[START OF EXTRACTED INFORMATION]

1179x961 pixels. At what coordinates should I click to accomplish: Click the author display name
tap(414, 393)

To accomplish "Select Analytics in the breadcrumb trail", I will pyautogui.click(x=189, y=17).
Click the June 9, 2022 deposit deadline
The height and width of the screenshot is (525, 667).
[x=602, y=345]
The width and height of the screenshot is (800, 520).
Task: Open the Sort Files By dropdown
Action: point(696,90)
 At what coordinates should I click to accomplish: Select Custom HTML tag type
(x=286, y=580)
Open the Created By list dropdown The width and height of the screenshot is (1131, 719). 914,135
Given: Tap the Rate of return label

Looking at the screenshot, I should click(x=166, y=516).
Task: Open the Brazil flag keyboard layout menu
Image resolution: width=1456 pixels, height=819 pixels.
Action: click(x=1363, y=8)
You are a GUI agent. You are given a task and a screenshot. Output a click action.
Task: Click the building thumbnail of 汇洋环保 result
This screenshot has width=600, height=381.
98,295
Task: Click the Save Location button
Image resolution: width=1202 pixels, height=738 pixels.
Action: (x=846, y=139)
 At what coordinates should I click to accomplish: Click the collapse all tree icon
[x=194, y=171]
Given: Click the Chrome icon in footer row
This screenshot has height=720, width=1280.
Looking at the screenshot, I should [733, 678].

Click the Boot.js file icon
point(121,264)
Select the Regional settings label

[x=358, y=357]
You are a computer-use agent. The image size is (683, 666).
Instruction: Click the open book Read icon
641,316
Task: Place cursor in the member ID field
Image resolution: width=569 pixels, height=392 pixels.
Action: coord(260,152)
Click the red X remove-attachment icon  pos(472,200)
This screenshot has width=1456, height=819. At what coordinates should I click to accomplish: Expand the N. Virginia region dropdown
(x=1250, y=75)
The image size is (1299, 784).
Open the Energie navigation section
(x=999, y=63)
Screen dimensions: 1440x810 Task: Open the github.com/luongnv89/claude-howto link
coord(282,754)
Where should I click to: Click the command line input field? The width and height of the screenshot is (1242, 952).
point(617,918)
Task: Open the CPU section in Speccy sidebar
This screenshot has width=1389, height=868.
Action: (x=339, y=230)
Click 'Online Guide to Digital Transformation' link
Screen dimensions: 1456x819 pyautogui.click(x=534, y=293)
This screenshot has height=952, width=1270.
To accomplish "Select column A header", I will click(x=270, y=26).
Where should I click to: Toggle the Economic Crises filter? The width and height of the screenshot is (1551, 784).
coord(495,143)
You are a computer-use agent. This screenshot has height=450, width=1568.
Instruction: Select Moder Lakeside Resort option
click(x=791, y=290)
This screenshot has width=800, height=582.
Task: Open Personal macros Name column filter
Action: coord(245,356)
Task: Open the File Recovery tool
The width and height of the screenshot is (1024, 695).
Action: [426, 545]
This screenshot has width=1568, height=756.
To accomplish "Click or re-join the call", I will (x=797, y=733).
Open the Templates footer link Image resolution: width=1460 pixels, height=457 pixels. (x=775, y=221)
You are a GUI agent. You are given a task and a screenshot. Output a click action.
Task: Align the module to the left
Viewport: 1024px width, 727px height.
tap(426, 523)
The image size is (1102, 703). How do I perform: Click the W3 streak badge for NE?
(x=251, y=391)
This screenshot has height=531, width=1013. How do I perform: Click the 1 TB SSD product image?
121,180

[END OF EXTRACTED INFORMATION]

▶ _AIM_
Locate every line of the listing above that contains the word "will" and copy each one. The match is case-sensitive.

▶ _RIGHT ANSWER_
To accomplish "Select Analytics in the breadcrumb trail", I will pyautogui.click(x=189, y=17).
To accomplish "Select column A header", I will click(x=270, y=26).
To accomplish "Click or re-join the call", I will (x=797, y=733).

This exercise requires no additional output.